31 Aralık 2011 Cumartesi

KRİPTOLAR


Etnik köken çözmek .
Rum, Ermeni  kökenli olduğu söylenir.
Biz Müslümanlar için, iki kimlikli olmamak ve takıyye yapmamak şartıyla etnik köken çok önemli değildir. Hangi ırktan ve kavimden olursa olsun, bir kimse gerçekten ve samimî bir şekilde iman ederse onu kardeş olarak bağrımıza basarız. İslamda Arabın Arab olmayana, Arab olmayanın Araba, sırf etnik açıdan üstünlüğü yoktur. Üstünlük takva iledir, takvalı olabilmek için de âlim, ârif bir Müslüman olmak gerekir.

Bir Yahudi gerçekten Müslüman olursa iman getirdiği andan itibaren din ve iman kardeşimiz olur. Lakin ülkemizde Kriptolar vardır. Bunları bilmemiz, bunlara karşı dikkatli olmamız gerekir, aksi taktirde böyleleri bize büyük zararlar verebilir.

Ülkemizdeki açık Yahudilerin resmî sayısı 25 bin civarındadır, gerçek rakam bunun altındadır. Bir de kripto Yahudiler vardır, bunlara Gizli Yahudi de diyebiliriz. Bunların sayısının 2 milyon olduğu iddia ediliyor.

Kripto veya Gizli Yahudiler kendi aralarında kaç gruba ayrılırlar? Bildiğim kadarıyla onları da açıklayayım:

(1) SABATAYCILAR: Bunlara Selanik dönmeleri, Avdetîler de denir. Bir takım kabilelere ayrılmışlardır. Karakaşlar, Yakubîler, Kapanîler... Homojen değildirler. Aralarında farklılıklar, geçimsizlikler, uyumsuzluklar, rekabetler bulunmaktadır.

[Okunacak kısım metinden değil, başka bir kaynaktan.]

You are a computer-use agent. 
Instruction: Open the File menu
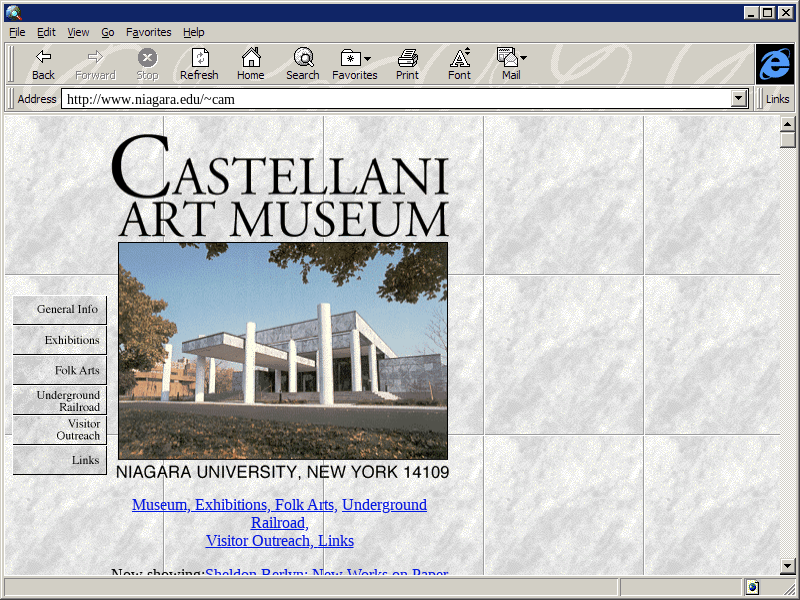17,32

(2) SABATAYCI OLMAYAN KRİPTO YAHUDİLER: Yahudilerin büyük ve ünlü din hocalarından Endülüslü Maymonides, bir Yahudinin, kalbinde imanını muhafaza etmek şartıyla yalancıktan Hıristiyan veya Müslüman gibi görünebileceğine dair fetva ve ruhsat vermiştir. Bu gibi Yahudilerin bir kısmı Bektaşî ve Alevî postuna bürünmüşlerdir.

(3) Ülkemizdeki Kürtler içinde bir takım MÜSLÜMAN KÜRT kimliğiyle görünen Yahudiler bulunmaktadır.

(4) Memleketimizde 78 etnik köken tesbit edilmiştir. Bunların büyük kısmının içinde Müslüman gibi görünen, aslında ise Musevi olan kripto Yahudiler mevcuttur.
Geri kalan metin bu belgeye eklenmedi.